Mas vamos ao início, para que se perceba o que está em causa neste texto. O jornal “Observador” escreveu há dias um trabalho sobre o facto de, na Câmara de Lisboa, as avenças em gabinetes do PS chegarem a aumentar 80%, isto depois de o “SOL” ter também feito um trabalho sobre o número de assessores na autarquia. Um dos visados, Duarte Cordeiro, vice-presidente da Câmara de Lisboa, reagiu no seu Facebook pessoal mostrando a sua versão dos factos – está no seu pleno direito e é um exercício de democracia.

O mais surpreendente foi ver a assessora do Ministério da Administração Interna Patrícia Cerdeira aproveitar o momento para lançar um ataque a dois meios de comunicação, um deles completamente gratuito. Dizia Patrícia Cerdeira, ainda por cima uma ex-jornalista que já está naquele ministério desde a tutela de Constança Urbano de Sousa, o seguinte: “Era importante saber quantas pessoas leem o i e o Observador. Tenho quase a certeza que 80% do povo nem sabe o que são.” (A assessora da Câmara Municipal de Lisboa Luísa Botinas apressou-se a pôr um gosto na publicação).

Ficamos assim a saber mais sobre o que pensa a assessora do MAI de dois órgãos de comunicação nacionais e como exerceu até há bem pouco tempo o seu papel de assessora de imprensa no mesmo ministério. Parece que, para Cerdeira – hoje técnica especialista –, é importante saber quantas pessoas leem um jornal para lhe dar relevância, podendo assim concluir que o único que lhe merecerá respeito máximo será o líder em vendas no país, ou seja, o “Correio da Manhã” – que deve merecer o respeito de todos, mas não pode ser o único a ser respeitado.

Que existem erros diários no jornalismo, ninguém tem dúvidas, e a maioria dos profissionais da área lutam para tentar uma informação que fuja a esses erros – vejo esse sacrifício todos os dias, apesar das dificuldades económicas que têm fustigado as empresas de média.

Também não deixa de ser importante ver como algumas pessoas que ocupam cargos públicos e são visadas em notícias sabem mostrar a sua posição sem menosprezar a imprensa, numa clara demonstração do que é a democracia e a aceitação do escrutínio público. Além de desabafos no Facebook quando surgem notícias incorretas a visar uma qualquer pessoa, a lei reserva o direito à defesa nas páginas do mesmo jornal – os direitos de resposta –, e essa pessoa pode, se tal não for suficiente para restaurar a sua boa imagem, intentar uma ação em tribunal.

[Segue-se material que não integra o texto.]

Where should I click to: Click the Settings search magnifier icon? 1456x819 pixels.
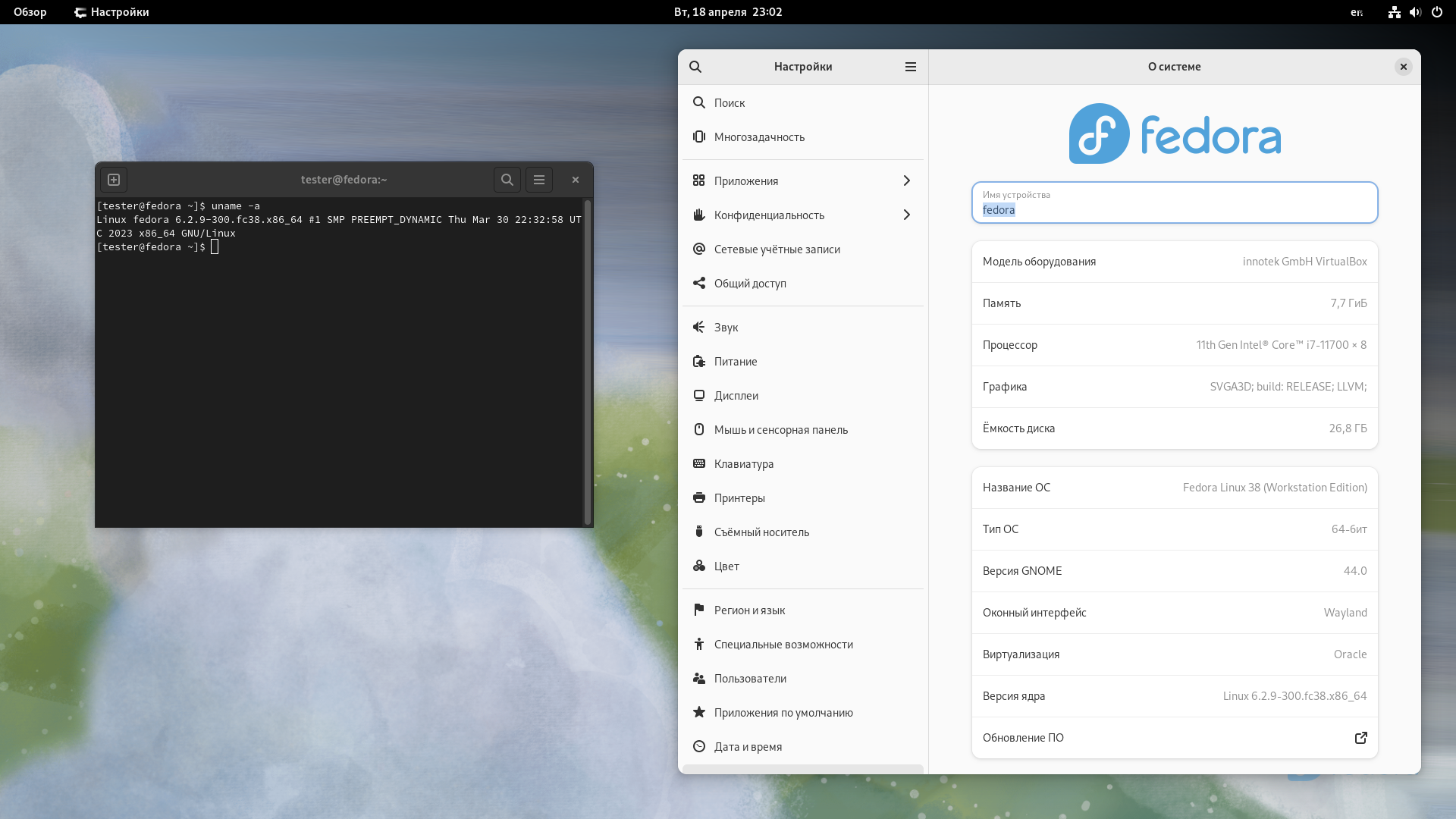(x=695, y=67)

O que não se pode aceitar é que pessoas que ocupam cargos de responsabilidade, ainda por cima nem sendo visadas, usem as redes sociais para incentivar ao ódio ou para denegrir a imagem de meios de comunicação como um todo, empurrando para o mesmo barco bons e maus profissionais. É um comportamento, no mínimo, lastimável.

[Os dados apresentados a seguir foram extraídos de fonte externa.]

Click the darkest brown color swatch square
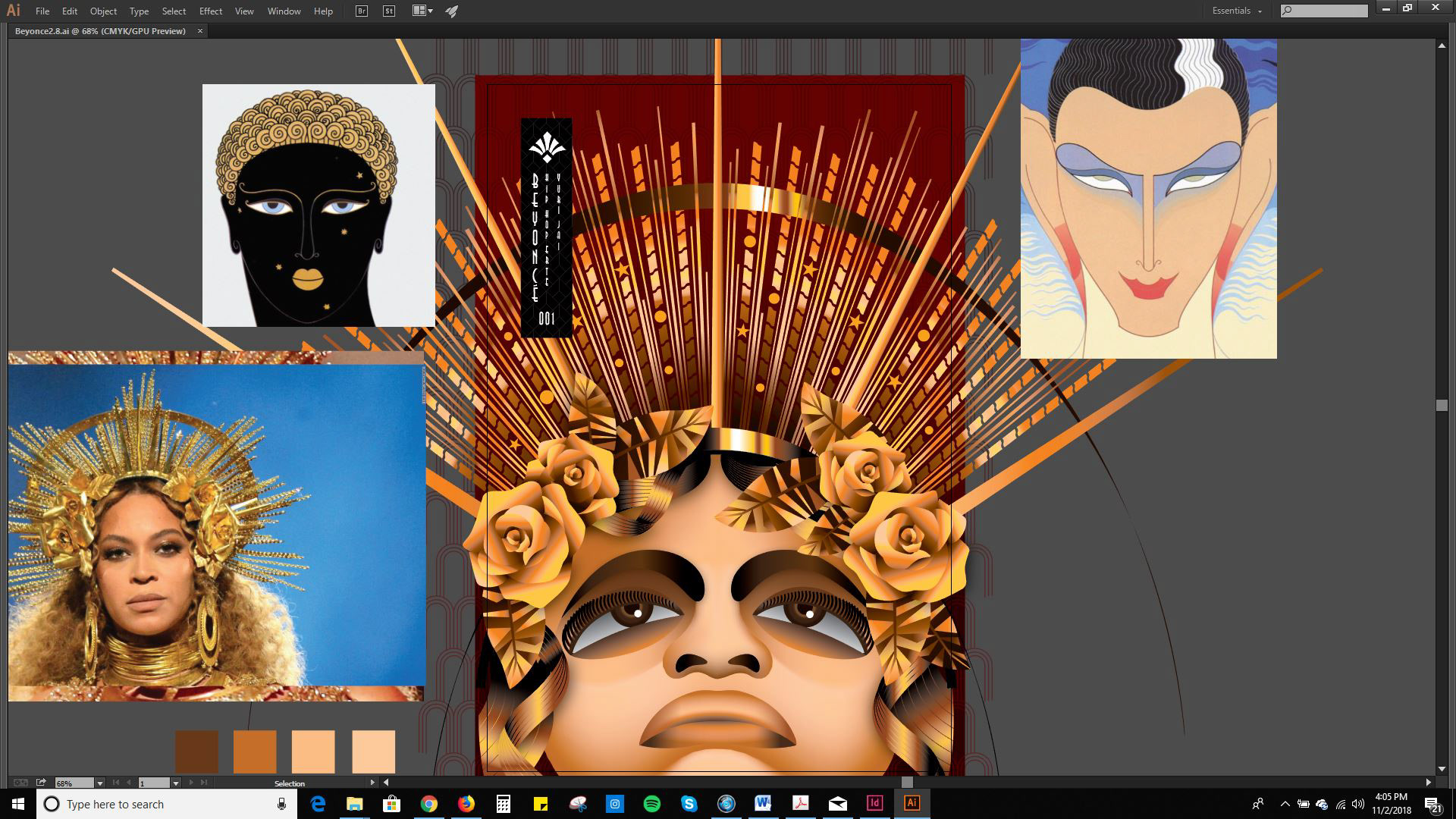The image size is (1456, 819). click(196, 752)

Bem sabemos que há órgãos de comunicação social que assumem um papel, fruto de investigações jornalísticas, incómodo para o poder, mas isso não pode justificar ataques gratuitos de quem é pago pelos portugueses e para representar os portugueses. E é verdade que o i – chamado a esta conversa de Facebook ao acaso, ou por ser do grupo do “SOL” – tem mantido essa postura. Que é a de informar, o único propósito do jornalismo.

Fê-lo nos últimos tempos como, aliás, já o tinha feito em anos passados, com outros governos e com outros executivos camarários.

Com tudo isto, só resta uma conclusão: o i e o “Observador” podem nem ser conhecidos por “80% do povo”, mas incomodam com os seus trabalhos jornalísticos porque continuam a pedir respostas, continuam a fazer jornalismo. Às vezes, e não sei se foi o caso, com erros, mas fazem-no.

P. S. Sobre a Administração Interna que interessa e é motivo de orgulho para os portugueses, gostava de deixar aqui uma palavra de apreço para o dispositivo montado pela PSP para a passagem de ano no centro da cidade de Lisboa. Apesar de discreto, foi eficiente e fez com que quem foi ao evento da Praça do Comércio se sentisse seguro. Quando, durante a madrugada, passei numa das entradas do Rossio, testemunhei o esforço e mobilização de meios. Este reconhecimento pelo trabalho dos que passaram a noite toda a zelar pela segurança da capital (e do país) é mais do que justo, até porque não se deve só encher páginas quando algo corre mal.